Soket AI Labs and Google Cloud Unveil ‘Pragna-1B’: A Milestone in Open-Source, Multilingual AI for India
In a significant leap towards enhancing AI inclusivity and innovation, Soket AI Labs, a trailblazer in the Indian AI research domain, has proudly introduced ‘Pragna-1B,’ marking a pioneering move with the unveiling of India’s inaugural fully open-source multilingual foundation model. This ground-breaking endeavor, realized in partnership with Google Cloud, is poised to revolutionize the generative AI landscape in India by offering unparalleled support for vernacular languages, including but not limited to Hindi, English, Bengali, and Gujarati.
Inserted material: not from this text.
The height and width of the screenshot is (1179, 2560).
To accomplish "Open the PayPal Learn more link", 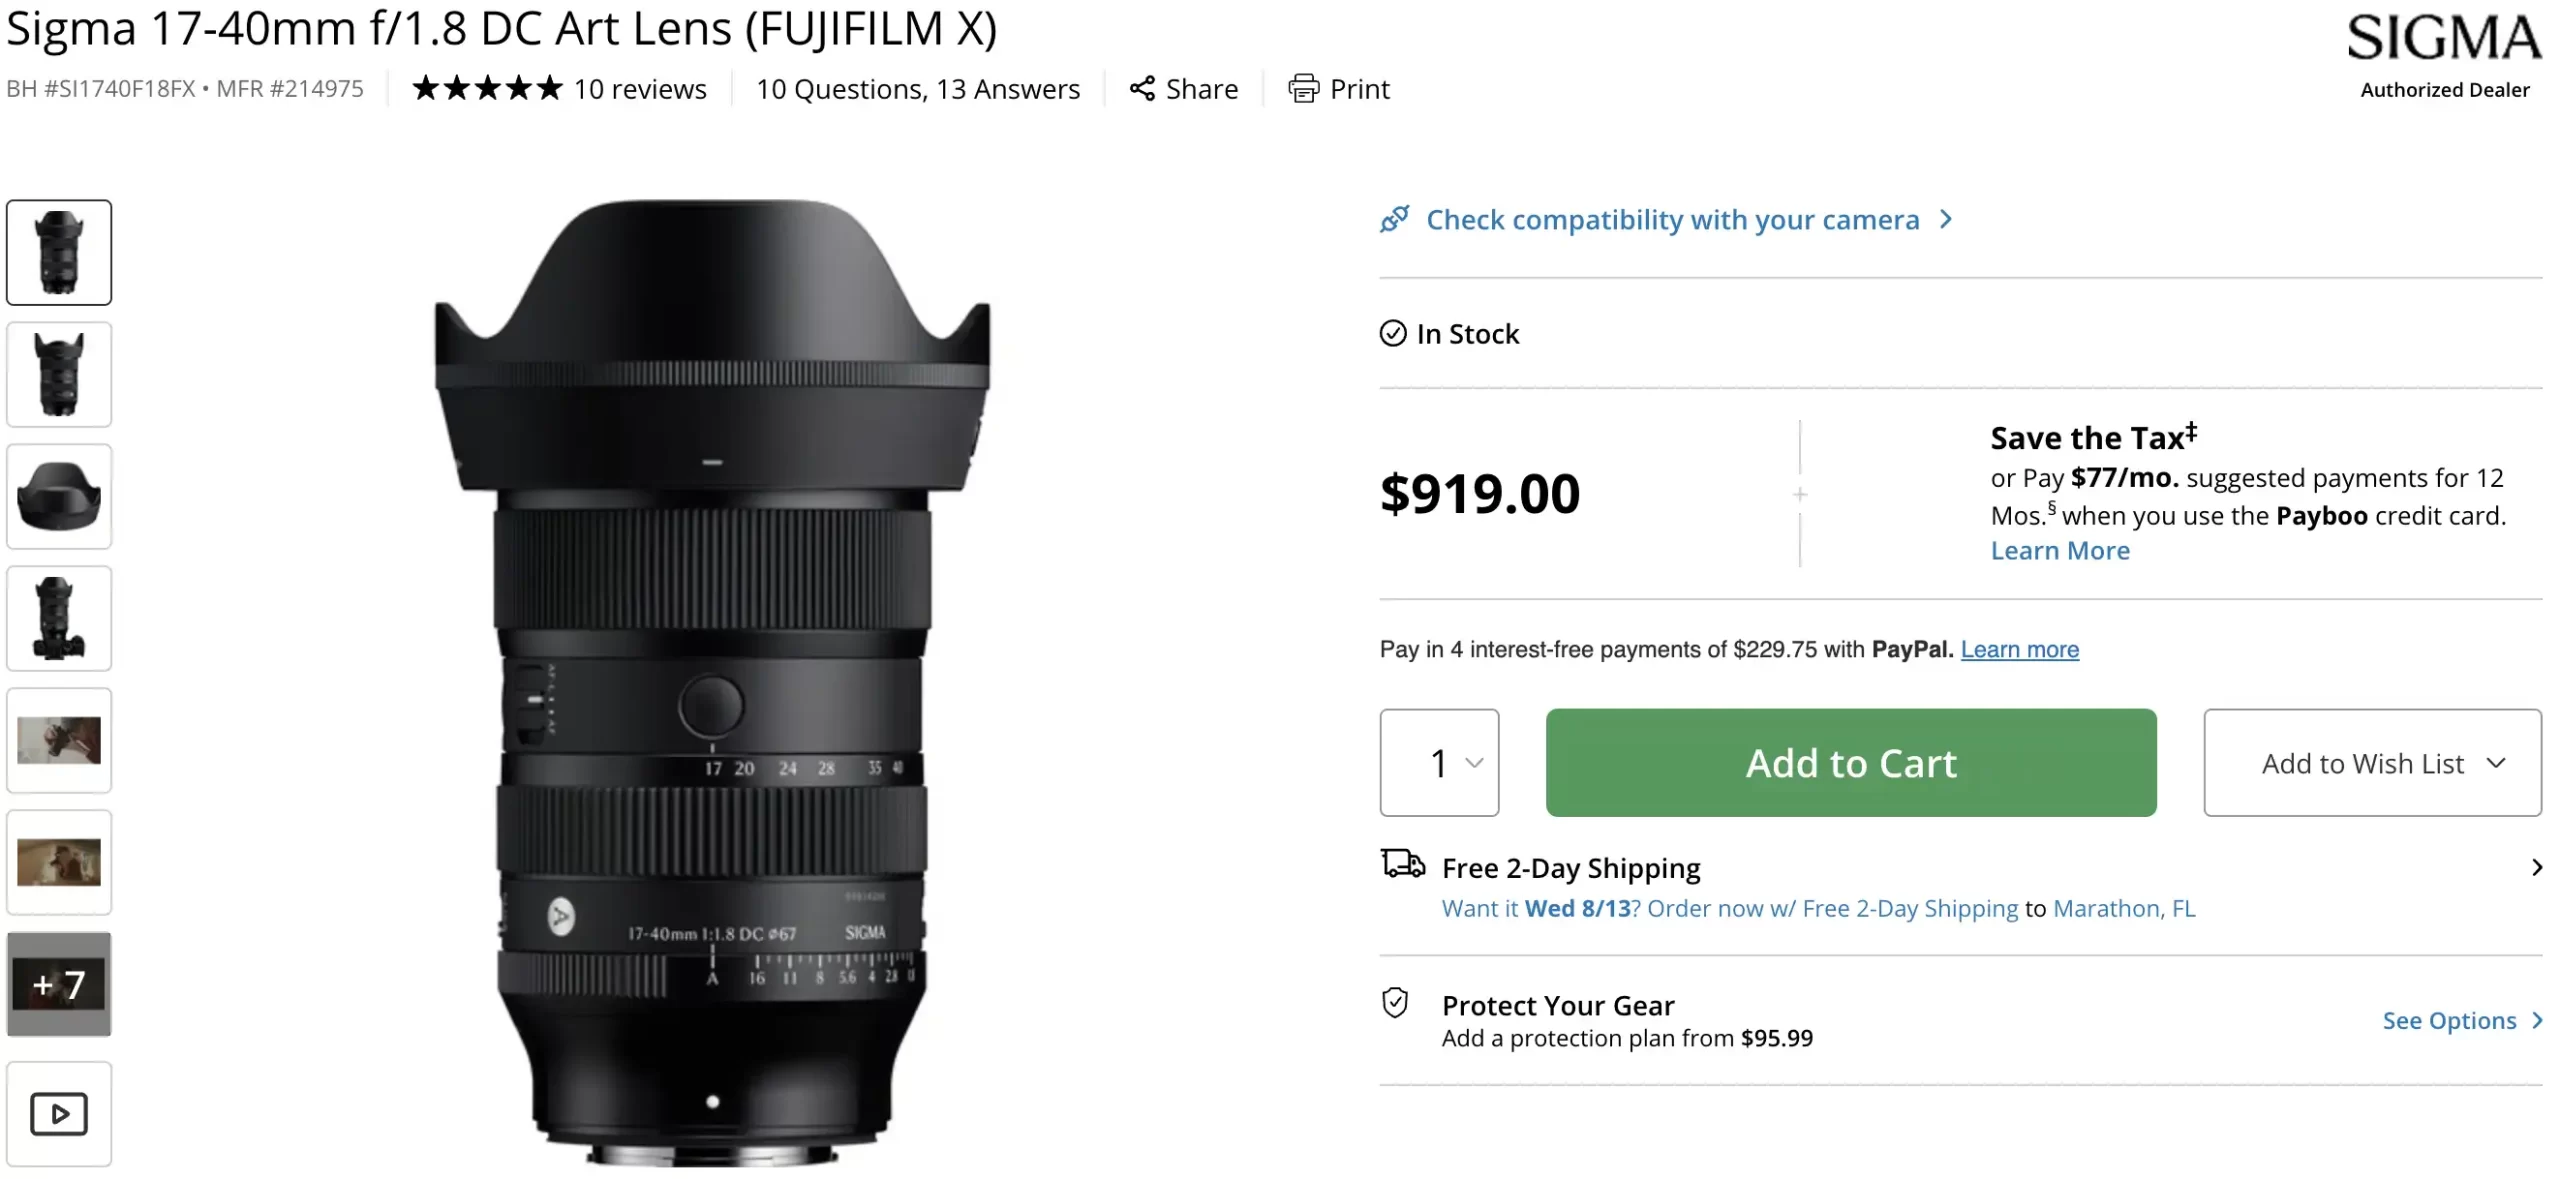I will pos(2019,650).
Abhishek Upperwal, the visionary founder of Soket AI Labs, shared his insights on ‘Pragna-1B,’ emphasizing its exceptional efficiency and its competitive edge in natural language processing tasks. “Leveraging Google Cloud has empowered ‘Pragna-1B’ to achieve remarkable efficiency and performance, even with fewer parameters,” asserted Upperwal. He further elaborated on the model’s unique advantages, stating, “Designed with a deep understanding of vernacular nuances, ‘Pragna-1B’ ensures a well-balanced language representation, enabling swift and effective tokenization, thus catering to the needs of organizations aiming for optimized operations and augmented functionalities.”
The development of ‘Pragna-1B’ is characterized by a singular focus on the Indian demographic, aiming for transparency and clarity, thereby simplifying the integration of AI into diverse enterprise operations. The collaboration leveraged Google Cloud’s sophisticated AI infrastructure to cultivate efficiency and cost-effectiveness in the model’s development process.
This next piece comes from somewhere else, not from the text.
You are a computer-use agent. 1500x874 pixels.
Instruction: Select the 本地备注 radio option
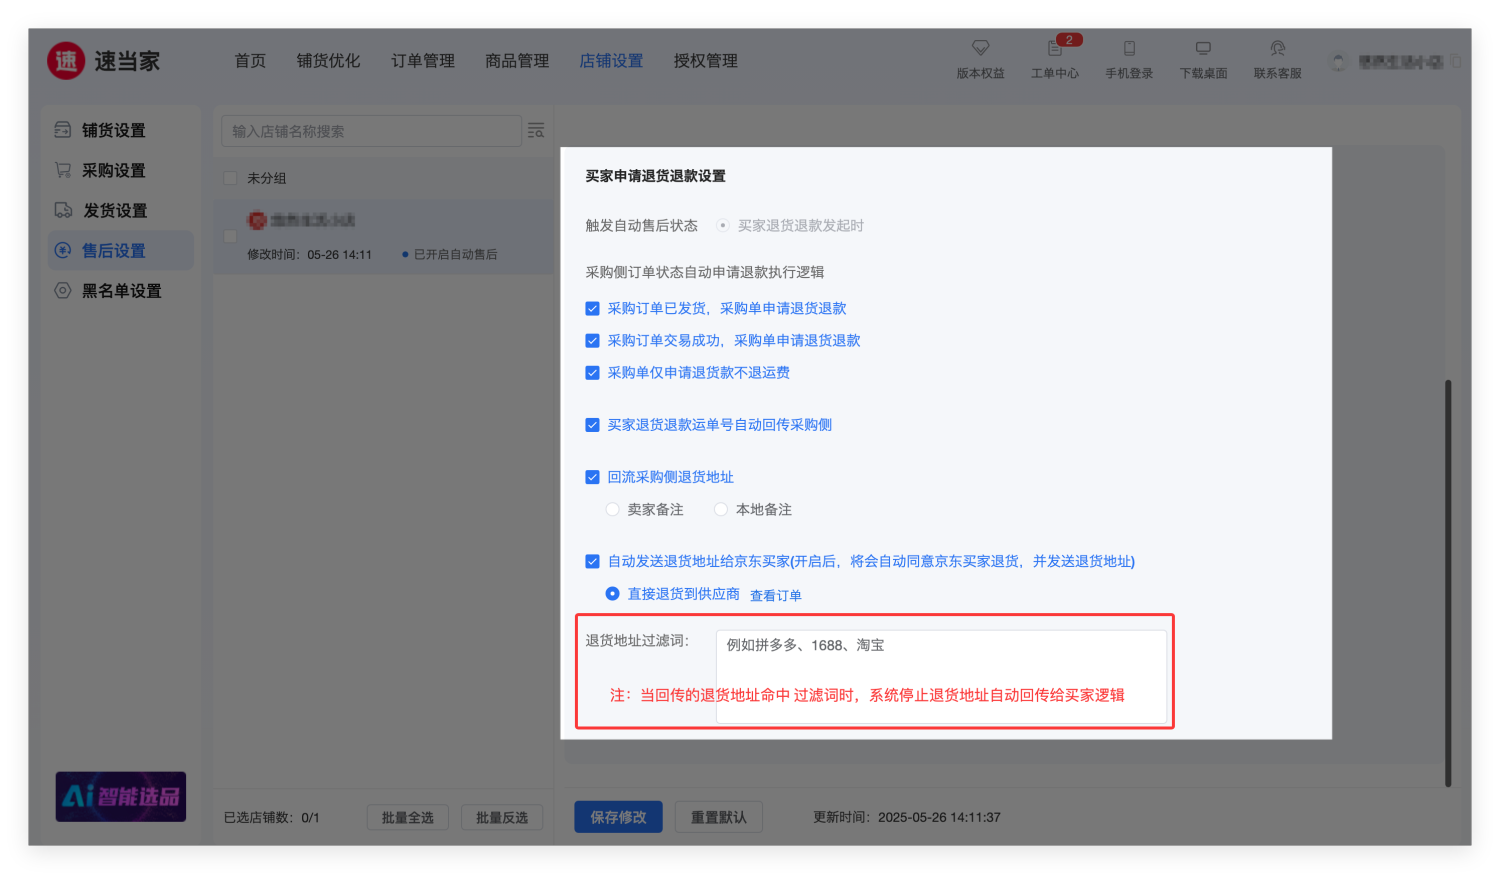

Building on this landmark collaboration, Soket AI Labs and Google Cloud are set to expand their partnership. Plans include featuring Soket’s AI Developer Platform on the Google Cloud Marketplace and integrating the Pragna series of models into the Google Vertex AI model registry. This integration aspires to offer developers a seamless and enriched experience in model fine-tuning, by blending Soket’s intuitive platform with the robust capabilities of Vertex AI and Google’s Tensor Processing Units (TPUs).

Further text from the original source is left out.